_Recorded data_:
▼
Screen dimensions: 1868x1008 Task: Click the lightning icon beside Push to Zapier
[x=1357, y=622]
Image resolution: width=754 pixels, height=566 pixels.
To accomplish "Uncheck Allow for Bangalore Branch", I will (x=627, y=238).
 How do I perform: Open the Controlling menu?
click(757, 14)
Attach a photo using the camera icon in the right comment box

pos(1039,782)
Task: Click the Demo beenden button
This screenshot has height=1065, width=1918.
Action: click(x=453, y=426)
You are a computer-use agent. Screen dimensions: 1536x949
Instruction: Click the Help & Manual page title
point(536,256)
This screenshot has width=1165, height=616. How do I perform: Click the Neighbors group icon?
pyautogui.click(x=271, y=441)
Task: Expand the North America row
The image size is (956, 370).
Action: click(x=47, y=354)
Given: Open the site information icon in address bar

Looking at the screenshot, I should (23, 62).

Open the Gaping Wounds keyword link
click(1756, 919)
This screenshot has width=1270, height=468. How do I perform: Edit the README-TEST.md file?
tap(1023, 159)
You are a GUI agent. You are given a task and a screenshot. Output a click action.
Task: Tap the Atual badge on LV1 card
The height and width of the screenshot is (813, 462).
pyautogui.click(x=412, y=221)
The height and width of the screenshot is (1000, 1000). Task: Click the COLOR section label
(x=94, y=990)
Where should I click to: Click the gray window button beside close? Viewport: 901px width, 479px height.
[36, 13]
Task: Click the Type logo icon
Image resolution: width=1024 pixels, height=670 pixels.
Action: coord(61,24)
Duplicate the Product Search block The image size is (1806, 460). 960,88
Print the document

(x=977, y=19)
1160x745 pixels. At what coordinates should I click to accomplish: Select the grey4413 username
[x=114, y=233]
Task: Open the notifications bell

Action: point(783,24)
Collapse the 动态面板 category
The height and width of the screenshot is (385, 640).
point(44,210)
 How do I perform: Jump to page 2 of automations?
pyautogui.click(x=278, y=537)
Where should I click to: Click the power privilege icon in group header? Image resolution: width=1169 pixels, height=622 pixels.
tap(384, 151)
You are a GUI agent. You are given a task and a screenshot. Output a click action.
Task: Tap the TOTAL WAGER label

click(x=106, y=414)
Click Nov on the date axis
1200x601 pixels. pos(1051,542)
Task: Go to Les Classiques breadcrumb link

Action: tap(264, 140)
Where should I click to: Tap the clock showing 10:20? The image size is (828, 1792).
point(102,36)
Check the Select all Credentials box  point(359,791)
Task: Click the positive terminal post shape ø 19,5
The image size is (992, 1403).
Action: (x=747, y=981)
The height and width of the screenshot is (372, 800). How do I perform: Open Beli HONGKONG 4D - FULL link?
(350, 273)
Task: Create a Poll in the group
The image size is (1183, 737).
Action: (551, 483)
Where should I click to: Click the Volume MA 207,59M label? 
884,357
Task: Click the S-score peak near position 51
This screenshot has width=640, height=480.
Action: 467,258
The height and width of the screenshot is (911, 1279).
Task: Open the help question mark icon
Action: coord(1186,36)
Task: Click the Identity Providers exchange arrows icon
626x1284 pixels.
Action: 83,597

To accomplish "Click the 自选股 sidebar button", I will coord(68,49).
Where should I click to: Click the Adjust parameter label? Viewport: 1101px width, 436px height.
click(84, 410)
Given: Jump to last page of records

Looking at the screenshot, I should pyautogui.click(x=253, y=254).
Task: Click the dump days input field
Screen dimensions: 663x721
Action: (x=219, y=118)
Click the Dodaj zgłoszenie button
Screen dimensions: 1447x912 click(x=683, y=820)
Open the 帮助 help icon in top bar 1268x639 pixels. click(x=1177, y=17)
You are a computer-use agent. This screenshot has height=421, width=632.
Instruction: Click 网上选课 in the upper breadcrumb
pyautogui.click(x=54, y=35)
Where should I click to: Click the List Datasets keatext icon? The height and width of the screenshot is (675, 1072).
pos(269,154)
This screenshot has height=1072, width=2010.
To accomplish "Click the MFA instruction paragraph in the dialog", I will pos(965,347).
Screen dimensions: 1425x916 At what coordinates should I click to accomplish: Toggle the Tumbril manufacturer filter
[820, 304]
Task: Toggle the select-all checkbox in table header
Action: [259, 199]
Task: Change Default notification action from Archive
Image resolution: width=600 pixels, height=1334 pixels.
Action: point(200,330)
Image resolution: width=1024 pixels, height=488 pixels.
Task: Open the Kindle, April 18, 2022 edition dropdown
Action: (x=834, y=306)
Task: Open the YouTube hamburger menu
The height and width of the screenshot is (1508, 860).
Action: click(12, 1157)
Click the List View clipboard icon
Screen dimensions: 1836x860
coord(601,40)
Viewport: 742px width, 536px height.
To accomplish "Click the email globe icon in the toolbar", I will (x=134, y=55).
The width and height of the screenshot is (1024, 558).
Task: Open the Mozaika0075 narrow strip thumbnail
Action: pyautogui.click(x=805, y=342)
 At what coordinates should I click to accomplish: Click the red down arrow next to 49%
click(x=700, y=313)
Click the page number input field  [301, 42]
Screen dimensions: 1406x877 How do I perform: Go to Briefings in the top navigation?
▲
_Exercise brief_: The line containing "This screenshot has height=1072, width=2010." marks where to begin; copy it and every later line exactly, through the end of the data.

_Exercise answer_:
This screenshot has height=1072, width=2010.
To accomplish "Click the MFA instruction paragraph in the dialog", I will pos(965,347).
Screen dimensions: 1425x916 At what coordinates should I click to accomplish: Toggle the Tumbril manufacturer filter
[820, 304]
Task: Toggle the select-all checkbox in table header
Action: [259, 199]
Task: Change Default notification action from Archive
Image resolution: width=600 pixels, height=1334 pixels.
Action: point(200,330)
Image resolution: width=1024 pixels, height=488 pixels.
Task: Open the Kindle, April 18, 2022 edition dropdown
Action: (x=834, y=306)
Task: Open the YouTube hamburger menu
The height and width of the screenshot is (1508, 860).
Action: click(12, 1157)
Click the List View clipboard icon
Screen dimensions: 1836x860
coord(601,40)
Viewport: 742px width, 536px height.
To accomplish "Click the email globe icon in the toolbar", I will (x=134, y=55).
The width and height of the screenshot is (1024, 558).
Task: Open the Mozaika0075 narrow strip thumbnail
Action: pyautogui.click(x=805, y=342)
 At what coordinates should I click to accomplish: Click the red down arrow next to 49%
click(x=700, y=313)
Click the page number input field  [301, 42]
Screen dimensions: 1406x877 How do I perform: Go to Briefings in the top navigation?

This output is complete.